In the two years since Colorado legalised cannabis, chefs in the state ought to have acquiring new ways to make a dinner of it
This is delicious, Roz Bielski says, touching her opening with a napkin. Like ingesting a gloom. This is the kind of food Id picture snacking in heaven.
It is just after 10 am on a sunny Sunday morning in Denvers Highlands. Clusters of smart churchgoers saunter past the windows of the restaurant; an impossibly healthy-looking young duo follow, pedalling up the hill with yoga mats slung over their shoulders. Then the quietnes is cracked by a cackle. Roz, a prosperous 62 -year-old from New York who looks at least 10 years younger, breaks down into girlish titters as she passes a large slice of sponge whore to her twentysomething daughter, Rachel. Look, darling, Im your biggest flan, she laughter, bent double with laughter as shreds pilot from her opening. YOUR BIGGEST FLAN!

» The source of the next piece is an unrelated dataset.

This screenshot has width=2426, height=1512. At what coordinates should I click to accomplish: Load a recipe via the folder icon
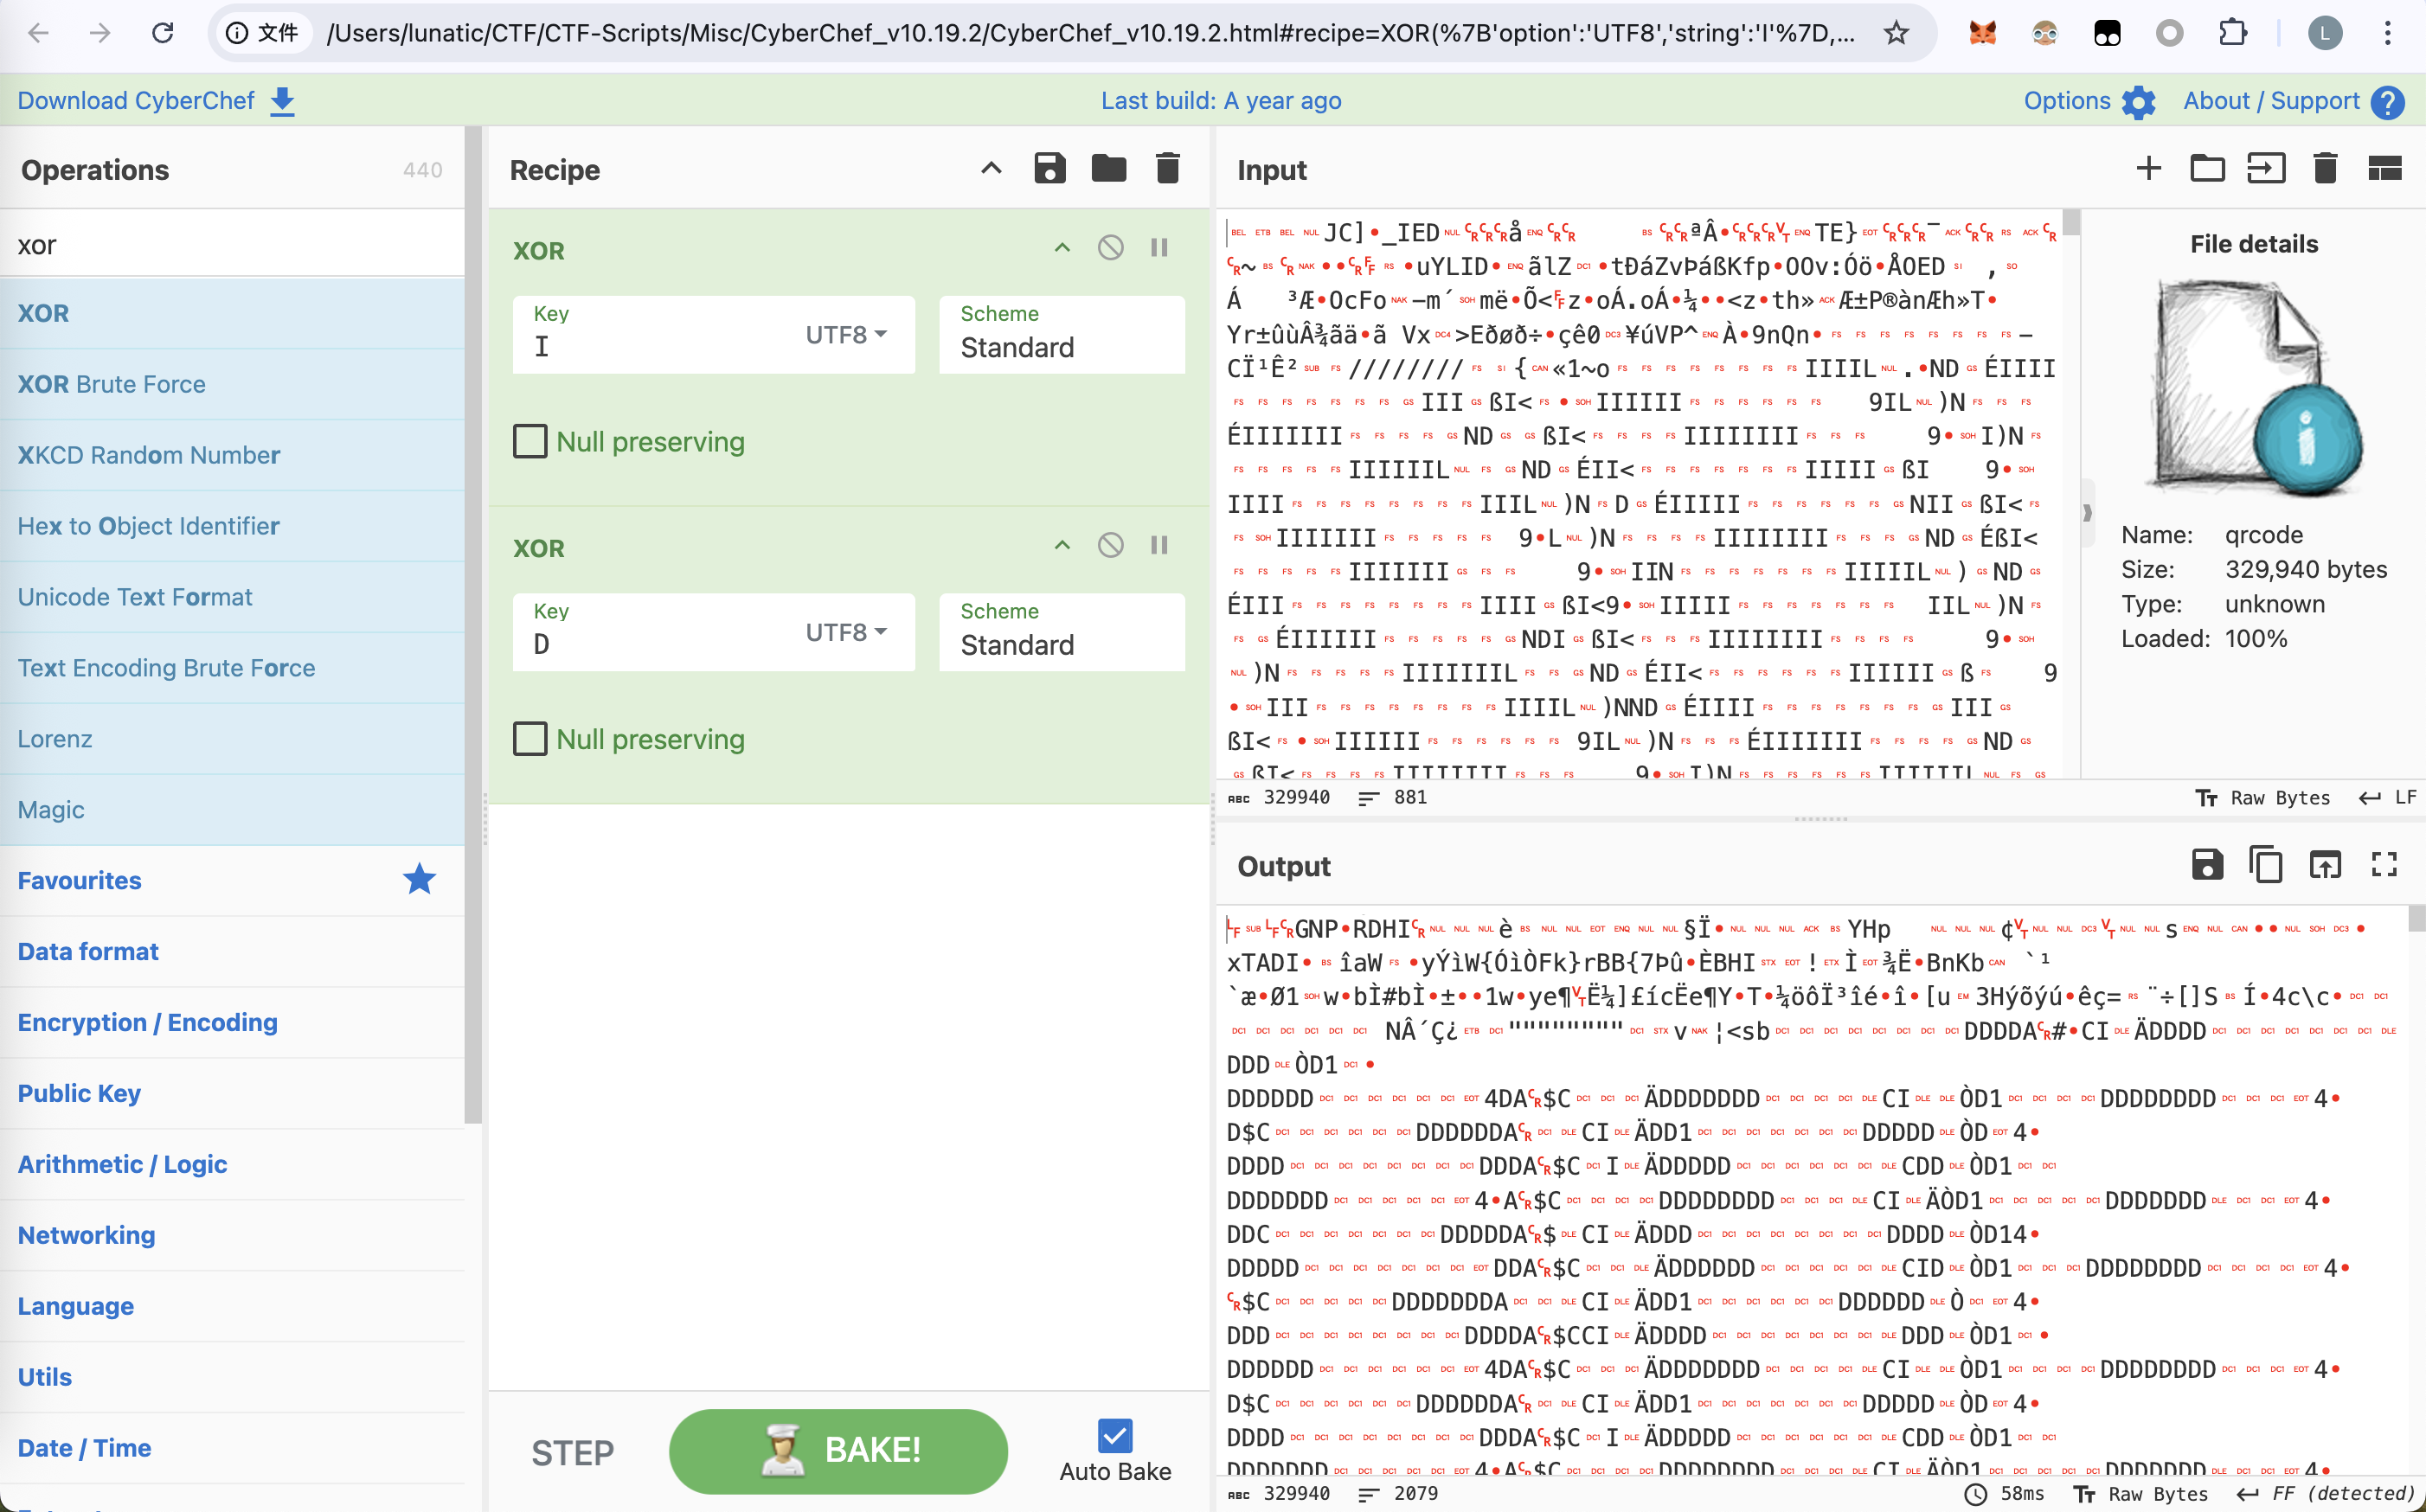[1108, 169]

It has been just over two years since the state of Colorado legalised cannabis use, and the two-and-a-half-hour cannabis cookery class Im attending at an upscale eatery in Denver is booked out for weeks. Students such as Roz and Rachel operate in from all over the US to learn how to embrace the eventual herb and how to cook with it.
Colorado has issued more than 350 edible marijuana licences, but those holding them for both recreational and medicinal purposes are light years ahead of the stereotyped stoners roasting hash patties. High-profile chefs have been drawn to the challenge, including Chris Lanter, owner and head cook of Cache Cache, the top eatery in Americas glitziest ski resort, Aspen, and Hosea Rosenberg, who acquired Top Chef, a reach prepare indicate. The Ganja Kitchen Revolution, a gourmet cookbook by Coloradan chef Jessica Catalano, became an Amazon bestseller when the regime first legalised marijuana, and is now the go-to book for aspiring cannabis chefs.